## Record excerpts:
-*-

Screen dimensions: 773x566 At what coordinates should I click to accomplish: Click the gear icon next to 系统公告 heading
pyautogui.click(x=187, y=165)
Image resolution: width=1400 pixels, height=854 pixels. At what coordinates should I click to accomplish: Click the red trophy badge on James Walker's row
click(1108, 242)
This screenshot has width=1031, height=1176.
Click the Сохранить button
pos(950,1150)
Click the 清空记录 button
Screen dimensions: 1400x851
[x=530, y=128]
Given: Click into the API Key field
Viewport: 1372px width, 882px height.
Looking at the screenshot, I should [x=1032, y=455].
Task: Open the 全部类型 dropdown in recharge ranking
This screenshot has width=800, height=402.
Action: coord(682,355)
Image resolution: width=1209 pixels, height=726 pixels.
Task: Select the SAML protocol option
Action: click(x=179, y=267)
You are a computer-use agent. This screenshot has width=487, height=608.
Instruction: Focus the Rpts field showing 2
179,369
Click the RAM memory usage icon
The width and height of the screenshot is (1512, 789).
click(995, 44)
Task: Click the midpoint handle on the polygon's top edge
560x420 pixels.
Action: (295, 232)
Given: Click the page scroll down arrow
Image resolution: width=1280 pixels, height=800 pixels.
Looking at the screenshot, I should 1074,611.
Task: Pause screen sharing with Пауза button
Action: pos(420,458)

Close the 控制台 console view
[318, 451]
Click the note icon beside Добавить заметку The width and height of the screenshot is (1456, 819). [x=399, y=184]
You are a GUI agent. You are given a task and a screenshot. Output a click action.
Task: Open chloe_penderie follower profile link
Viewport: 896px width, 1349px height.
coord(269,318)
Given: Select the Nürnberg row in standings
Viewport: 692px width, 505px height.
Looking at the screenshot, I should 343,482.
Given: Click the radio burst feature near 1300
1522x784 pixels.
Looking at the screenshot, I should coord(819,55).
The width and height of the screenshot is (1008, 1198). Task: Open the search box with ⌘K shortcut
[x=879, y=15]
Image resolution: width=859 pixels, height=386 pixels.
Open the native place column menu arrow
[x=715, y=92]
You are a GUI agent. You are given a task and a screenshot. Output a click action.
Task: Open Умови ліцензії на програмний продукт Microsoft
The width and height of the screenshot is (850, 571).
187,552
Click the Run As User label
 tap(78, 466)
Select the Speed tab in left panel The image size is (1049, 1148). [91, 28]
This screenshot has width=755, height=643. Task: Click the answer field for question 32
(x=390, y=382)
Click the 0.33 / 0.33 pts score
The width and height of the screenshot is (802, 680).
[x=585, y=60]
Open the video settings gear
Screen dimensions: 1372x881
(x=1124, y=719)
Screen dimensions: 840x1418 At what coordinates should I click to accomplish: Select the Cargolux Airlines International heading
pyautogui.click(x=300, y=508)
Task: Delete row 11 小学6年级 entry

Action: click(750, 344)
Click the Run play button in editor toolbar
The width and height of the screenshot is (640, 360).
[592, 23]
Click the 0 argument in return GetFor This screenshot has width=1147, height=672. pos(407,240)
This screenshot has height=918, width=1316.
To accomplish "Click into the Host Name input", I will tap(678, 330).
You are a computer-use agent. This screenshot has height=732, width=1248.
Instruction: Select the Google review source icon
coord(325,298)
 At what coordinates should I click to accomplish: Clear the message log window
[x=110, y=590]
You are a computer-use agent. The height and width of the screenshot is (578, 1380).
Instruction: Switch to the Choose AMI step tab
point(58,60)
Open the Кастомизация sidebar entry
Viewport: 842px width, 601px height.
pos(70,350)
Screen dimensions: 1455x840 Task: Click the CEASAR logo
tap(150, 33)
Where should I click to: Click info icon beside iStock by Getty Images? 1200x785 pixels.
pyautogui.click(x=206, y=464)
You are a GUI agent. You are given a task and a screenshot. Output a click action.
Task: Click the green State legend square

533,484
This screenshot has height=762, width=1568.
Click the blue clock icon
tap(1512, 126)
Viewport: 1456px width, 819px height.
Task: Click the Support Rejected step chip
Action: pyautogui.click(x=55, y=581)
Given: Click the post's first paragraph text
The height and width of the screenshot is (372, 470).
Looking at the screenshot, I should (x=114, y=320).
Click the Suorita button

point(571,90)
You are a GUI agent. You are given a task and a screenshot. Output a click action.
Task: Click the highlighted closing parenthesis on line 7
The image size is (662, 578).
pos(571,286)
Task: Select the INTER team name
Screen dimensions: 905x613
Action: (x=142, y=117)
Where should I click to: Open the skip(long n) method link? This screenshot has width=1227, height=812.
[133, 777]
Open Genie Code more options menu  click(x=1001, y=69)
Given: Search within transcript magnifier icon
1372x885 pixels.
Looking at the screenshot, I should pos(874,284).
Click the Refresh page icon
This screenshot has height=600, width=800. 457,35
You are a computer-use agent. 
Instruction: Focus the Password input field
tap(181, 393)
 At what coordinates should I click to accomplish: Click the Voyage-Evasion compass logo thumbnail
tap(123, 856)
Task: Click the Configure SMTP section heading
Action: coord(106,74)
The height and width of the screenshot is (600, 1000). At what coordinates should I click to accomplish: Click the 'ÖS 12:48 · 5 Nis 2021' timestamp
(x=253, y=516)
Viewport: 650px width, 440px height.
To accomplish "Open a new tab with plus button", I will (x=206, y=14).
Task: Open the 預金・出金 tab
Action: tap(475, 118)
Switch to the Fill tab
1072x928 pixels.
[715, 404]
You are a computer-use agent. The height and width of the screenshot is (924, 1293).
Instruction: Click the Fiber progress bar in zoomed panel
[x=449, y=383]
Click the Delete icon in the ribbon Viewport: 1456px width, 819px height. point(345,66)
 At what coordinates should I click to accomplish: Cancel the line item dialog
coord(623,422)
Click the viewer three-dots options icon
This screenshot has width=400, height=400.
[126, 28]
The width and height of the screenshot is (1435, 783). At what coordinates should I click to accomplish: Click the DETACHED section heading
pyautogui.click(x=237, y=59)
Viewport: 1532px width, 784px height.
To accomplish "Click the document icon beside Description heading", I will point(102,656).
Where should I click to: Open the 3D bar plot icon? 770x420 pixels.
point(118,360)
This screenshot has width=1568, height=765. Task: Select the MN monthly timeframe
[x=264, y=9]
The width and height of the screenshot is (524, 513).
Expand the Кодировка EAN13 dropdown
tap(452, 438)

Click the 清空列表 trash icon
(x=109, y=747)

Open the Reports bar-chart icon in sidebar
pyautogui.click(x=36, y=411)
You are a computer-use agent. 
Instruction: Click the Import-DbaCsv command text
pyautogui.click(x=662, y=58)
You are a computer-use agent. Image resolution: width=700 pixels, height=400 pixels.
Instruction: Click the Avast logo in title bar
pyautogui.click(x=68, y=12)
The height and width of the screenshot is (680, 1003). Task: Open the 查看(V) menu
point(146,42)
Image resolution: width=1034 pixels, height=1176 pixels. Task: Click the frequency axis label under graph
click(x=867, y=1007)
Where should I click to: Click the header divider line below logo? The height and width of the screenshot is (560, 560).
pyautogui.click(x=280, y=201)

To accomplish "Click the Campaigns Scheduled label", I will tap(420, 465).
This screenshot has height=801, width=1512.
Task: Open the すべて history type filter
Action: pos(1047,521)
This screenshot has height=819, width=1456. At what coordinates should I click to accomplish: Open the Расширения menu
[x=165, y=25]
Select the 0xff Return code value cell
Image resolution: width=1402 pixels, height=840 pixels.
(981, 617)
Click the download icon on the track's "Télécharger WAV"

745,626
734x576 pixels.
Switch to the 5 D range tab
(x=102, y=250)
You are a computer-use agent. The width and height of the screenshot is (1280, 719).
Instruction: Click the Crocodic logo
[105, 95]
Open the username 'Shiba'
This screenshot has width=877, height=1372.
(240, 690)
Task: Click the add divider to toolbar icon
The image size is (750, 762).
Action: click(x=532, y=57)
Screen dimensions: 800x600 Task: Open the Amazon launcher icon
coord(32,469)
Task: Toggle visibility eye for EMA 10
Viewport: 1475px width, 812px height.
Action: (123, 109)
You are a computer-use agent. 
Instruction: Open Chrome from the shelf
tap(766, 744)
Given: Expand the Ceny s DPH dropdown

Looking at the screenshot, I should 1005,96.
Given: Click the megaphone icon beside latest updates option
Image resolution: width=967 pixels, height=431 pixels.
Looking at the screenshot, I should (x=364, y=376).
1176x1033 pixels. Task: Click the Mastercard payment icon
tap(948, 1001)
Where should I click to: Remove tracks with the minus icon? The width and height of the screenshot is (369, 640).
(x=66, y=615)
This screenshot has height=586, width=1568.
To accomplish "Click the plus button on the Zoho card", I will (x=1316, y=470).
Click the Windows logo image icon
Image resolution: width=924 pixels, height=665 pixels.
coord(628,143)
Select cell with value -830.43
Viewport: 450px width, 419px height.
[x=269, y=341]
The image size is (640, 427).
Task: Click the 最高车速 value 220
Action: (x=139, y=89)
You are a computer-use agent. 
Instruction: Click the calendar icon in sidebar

-*-

## Goal:
Duplicate the records without any change, starting with the line that contains "Where should I click to: Click info" and going on through the line that contains "point(571,90)".

## Correct result:
Where should I click to: Click info icon beside iStock by Getty Images? 1200x785 pixels.
pyautogui.click(x=206, y=464)
You are a GUI agent. You are given a task and a screenshot. Output a click action.
Task: Click the green State legend square

533,484
This screenshot has height=762, width=1568.
Click the blue clock icon
tap(1512, 126)
Viewport: 1456px width, 819px height.
Task: Click the Support Rejected step chip
Action: pyautogui.click(x=55, y=581)
Given: Click the post's first paragraph text
The height and width of the screenshot is (372, 470).
Looking at the screenshot, I should (x=114, y=320).
Click the Suorita button

point(571,90)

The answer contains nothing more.